Rats have long been blamed for spreading the Black Death around Europe in the 14th century. Specifically, historians have speculated that the fleas on rats are responsible for the estimated 25 million plague deaths between 1347 and 1351.
However, a new study suggests that rats weren’t the main carriers of fleas and lice that spread the plague—it was humans.
In a study published in January 2017 in the Proceedings of the National Academy of Sciences, researchers simulated Black Death outbreaks in European cities to try and understand how the plague was spread. In their simulations, they looked at three possible models for infection: rats, airborne transmission, and fleas and ticks that humans carry around with them on their bodies and clothes.

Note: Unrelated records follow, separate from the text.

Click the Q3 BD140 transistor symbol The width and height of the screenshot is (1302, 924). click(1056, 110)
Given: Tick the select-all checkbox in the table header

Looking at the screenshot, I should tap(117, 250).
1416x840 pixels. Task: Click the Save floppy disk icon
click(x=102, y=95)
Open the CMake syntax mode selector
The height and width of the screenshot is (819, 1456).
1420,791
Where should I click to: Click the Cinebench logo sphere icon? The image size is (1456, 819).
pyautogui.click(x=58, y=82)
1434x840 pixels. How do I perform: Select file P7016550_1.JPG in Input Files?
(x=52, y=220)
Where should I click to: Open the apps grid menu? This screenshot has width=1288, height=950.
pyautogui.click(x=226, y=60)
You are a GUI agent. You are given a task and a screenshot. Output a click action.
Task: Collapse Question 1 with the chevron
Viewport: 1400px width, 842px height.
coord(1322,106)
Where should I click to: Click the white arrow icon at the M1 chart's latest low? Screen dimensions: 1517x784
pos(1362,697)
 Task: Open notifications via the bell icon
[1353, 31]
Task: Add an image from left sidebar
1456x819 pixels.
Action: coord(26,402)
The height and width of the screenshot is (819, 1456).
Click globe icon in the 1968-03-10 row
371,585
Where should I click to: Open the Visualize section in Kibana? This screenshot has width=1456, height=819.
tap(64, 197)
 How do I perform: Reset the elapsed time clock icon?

In most of the cities, the model that focused on fleas and ticks on humans was the most accurate model for explaining the spread of the disease.Though it may come as a surprise to most readers, previous studies have backed up these findings. The consensus seems to be that the plague spread too fast for rats to be the culprit carriers.
“It would be unlikely to spread as fast as it did if it was transmitted by rats,” Nils Stenseth, a professor at the University of Oslo and co-author of Monday’s study, told BBC News. “It would have to go through this extra loop of the rats, rather than being spread from person to person.”
It’s not clear where the belief that rats spread the plague came from in the first place. After all, the researchers write that “there is little historical and archaeological support for such a claim.” For example, if rats really were a main cause of the plague, there would be more archaeological evidence of dead rats.